/Millennials are facing all the risk and none of the reward in today’s financial realities

Millennials are facing all the risk and none of the reward in today’s financial realities

By Kate MacDonald and Philip Mullen

The milestones individuals experience throughout their lives come in many forms. Looking back to previous generations, milestones for all individuals were similar, regardless of personal situation: obtain employment, purchase a home, raise a family and retire.

Today, the milestones that individuals strive to achieve vary based on a range of life choices and financial realities. The traditional path that was once the norm is now rarely the path individuals take, given the increased mobility of today’s generation. Other financial milestones, such as long-term travel, humanitarian work, saving for a vehicle or other large purchases, are being prioritized before home ownership.

Millennials in particular — the largest generation of Canadians — are at a disadvantage

This shift means that the skills and tools required to be successful in the past have become outdated. The key to achieving success today involves providing the right education and tools at the appropriate times throughout an individual’s life. It’s simply not enough to provide training in the form of a seminar or lecture at a single point in time. Financial education, or access to unbiased, personalized information, needs to follow the individual throughout their life.

As old concepts of financial success give way to new realities, the importance of financial literacy and what it means, has evolved, making it a life skill that should be recognized and addressed in the classroom. Some jurisdictions are already taking action: Ontario, for example, announced in July that a new career studies program for Grade 10 students will include financial literacy.

Matching education to life’s realities

The general education individuals receive in high school, university and adulthood holds different value based on their life stage. This is also true of financial education. The financial decisions and realities of a 16-year-old high school student will look much different when compared to an individual that is mid-way through their career.

The housing market, lagging incomes and tighter regulations are requiring millennials today to work more to gain access to less

Millennials in particular — the largest generation of Canadians — are at a disadvantage. The housing market, lagging incomes and tighter regulations are requiring young people today to work more to gain access to less. In 1985, the average home price in Toronto was $109,094 and average family income was $31,965, meaning a home cost roughly 3.41 times the median family income. By 2015, the average home cost rose to $622,121 and family income only increased to $70,336 — meaning homes now cost approximately 8.82 times the median family income.
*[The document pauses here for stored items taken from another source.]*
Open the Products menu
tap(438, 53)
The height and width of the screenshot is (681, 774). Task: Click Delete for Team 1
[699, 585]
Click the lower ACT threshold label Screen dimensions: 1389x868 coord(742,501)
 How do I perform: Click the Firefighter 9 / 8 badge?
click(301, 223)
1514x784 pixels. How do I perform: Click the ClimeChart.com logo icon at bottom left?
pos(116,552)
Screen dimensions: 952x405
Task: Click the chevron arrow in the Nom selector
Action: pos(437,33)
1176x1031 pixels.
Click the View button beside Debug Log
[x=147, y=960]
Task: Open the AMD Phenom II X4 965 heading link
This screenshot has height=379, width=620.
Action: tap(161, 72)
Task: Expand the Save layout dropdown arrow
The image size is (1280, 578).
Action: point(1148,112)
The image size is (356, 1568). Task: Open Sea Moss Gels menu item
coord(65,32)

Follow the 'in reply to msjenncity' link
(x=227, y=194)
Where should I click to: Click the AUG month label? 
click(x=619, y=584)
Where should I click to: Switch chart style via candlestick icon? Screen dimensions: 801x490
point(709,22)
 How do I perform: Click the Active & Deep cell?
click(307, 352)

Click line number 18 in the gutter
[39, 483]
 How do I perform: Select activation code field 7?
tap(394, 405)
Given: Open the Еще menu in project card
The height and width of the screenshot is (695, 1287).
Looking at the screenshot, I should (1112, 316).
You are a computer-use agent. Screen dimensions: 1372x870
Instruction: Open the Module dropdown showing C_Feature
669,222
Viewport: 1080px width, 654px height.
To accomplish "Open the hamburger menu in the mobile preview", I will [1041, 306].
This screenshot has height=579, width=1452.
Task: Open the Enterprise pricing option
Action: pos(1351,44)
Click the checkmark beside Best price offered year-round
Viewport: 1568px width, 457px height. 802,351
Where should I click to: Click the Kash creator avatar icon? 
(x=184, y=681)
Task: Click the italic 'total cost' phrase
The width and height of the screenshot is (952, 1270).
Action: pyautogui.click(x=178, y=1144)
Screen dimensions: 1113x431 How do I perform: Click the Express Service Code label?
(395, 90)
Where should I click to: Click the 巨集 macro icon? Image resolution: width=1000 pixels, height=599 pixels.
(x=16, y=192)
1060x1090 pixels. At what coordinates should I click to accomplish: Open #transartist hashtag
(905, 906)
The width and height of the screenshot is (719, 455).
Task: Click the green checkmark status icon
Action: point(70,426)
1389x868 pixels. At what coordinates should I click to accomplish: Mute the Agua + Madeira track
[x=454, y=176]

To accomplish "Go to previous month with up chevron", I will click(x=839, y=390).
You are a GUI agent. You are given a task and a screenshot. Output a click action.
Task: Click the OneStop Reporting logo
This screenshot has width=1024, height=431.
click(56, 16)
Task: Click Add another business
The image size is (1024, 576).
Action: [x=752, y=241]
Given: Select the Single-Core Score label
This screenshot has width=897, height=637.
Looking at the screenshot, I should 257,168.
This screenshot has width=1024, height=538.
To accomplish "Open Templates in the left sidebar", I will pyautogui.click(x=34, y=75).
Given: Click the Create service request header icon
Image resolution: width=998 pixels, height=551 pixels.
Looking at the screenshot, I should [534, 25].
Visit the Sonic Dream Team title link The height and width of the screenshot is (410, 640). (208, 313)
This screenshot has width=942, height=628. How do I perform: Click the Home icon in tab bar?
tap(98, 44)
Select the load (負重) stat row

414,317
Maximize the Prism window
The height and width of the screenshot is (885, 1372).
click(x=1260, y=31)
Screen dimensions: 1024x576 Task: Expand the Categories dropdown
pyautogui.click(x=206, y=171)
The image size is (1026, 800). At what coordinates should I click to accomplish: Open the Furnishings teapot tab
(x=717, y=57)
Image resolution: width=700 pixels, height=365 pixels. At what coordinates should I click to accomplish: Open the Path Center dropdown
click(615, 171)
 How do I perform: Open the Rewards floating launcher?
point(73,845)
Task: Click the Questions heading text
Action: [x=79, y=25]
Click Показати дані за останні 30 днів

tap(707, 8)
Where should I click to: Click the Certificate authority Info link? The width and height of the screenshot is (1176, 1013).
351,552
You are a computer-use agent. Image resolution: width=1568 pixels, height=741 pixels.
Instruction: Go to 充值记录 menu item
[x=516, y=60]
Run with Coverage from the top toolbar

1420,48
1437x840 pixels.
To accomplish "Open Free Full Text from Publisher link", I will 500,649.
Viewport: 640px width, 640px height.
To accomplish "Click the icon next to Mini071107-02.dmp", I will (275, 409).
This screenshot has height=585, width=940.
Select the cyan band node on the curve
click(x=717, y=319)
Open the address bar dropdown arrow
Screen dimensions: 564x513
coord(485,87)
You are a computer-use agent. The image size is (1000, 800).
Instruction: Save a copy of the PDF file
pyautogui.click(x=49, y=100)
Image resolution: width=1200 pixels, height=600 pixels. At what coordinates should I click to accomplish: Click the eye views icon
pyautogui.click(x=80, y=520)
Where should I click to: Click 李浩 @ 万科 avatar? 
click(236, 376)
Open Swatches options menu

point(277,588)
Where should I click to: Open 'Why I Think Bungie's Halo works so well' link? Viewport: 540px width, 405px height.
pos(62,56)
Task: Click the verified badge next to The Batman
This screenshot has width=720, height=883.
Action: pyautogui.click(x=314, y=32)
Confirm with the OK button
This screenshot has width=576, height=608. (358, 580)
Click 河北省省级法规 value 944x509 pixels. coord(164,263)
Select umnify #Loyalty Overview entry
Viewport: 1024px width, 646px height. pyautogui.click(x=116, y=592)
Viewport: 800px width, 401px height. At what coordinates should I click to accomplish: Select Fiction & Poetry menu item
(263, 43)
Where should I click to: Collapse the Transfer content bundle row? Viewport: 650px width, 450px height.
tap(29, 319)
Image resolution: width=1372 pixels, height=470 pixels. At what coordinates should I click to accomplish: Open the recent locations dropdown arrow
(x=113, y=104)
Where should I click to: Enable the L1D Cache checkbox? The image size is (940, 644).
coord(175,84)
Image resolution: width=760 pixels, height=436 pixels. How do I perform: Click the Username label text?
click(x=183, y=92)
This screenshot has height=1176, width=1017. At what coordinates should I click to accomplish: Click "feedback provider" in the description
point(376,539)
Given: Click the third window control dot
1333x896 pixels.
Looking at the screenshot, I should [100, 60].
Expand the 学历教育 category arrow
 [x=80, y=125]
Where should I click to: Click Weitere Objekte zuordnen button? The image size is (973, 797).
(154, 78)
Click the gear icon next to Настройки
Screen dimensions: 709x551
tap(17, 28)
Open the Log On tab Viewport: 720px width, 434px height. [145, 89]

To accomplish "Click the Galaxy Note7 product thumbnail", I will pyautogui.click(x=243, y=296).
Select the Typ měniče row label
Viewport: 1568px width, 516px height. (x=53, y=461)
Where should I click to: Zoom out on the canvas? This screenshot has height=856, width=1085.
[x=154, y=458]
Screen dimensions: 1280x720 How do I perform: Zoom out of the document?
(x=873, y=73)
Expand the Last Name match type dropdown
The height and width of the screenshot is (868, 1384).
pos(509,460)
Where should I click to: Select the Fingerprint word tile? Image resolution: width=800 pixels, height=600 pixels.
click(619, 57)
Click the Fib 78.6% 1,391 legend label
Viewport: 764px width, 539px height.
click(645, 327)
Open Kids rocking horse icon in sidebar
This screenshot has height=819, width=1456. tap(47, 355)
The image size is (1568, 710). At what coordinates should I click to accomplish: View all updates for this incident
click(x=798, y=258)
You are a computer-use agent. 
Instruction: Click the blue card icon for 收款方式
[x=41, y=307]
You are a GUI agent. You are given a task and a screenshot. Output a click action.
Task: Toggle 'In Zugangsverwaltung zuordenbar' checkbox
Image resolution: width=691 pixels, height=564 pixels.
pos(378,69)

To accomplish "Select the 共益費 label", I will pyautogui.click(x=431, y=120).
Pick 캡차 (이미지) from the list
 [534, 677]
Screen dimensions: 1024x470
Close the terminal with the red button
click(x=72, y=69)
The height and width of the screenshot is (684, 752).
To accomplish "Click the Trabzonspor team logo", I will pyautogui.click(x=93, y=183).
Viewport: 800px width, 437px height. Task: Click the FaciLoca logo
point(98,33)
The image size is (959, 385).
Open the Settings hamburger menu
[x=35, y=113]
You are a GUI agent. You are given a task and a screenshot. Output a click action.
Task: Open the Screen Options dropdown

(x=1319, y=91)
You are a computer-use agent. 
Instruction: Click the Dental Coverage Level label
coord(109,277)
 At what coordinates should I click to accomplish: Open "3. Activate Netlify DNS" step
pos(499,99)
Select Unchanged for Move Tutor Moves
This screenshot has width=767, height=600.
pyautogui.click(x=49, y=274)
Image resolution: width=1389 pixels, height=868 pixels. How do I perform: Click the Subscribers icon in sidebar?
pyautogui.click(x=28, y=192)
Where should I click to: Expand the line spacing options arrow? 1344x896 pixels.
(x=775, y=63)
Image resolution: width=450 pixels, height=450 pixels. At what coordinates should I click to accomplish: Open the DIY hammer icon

Old concepts of financial success continue to influence younger savers, however, home ownership may no longer be the benchmark for financial success that it once was. Having access to tools and financial advice early on can better prepare young people for the challenges they will face throughout their adult lives.

Facing financial challenges

Beyond real estate, millennials are faced with a number of financial choices and trade-offs early in their career, yet they often don’t have access to unbiased financial advice or the tools to support making the right decisions. Data shows that millennials choose to prioritize experiences such as travel over long-term savings, however, the financial advice they receive today is traditionally focused on paying down debt or contributing to a retirement plan.

When millennials do contribute to a retirement plan, they are most likely to be in a registered savings or defined contribution arrangement. In these cases, their long-term savings potential is affected by low interest rates, volatile markets and increased longevity — meaning they are taking on all the risk. From an organizational standpoint, employers are typically contributing a lower level of savings to these plans for employees as they no longer expect the individual to remain with the company throughout their career, especially as we move towards a gig economy. This can result in less security and increased anxiety among younger generations as it relates to their personal finances.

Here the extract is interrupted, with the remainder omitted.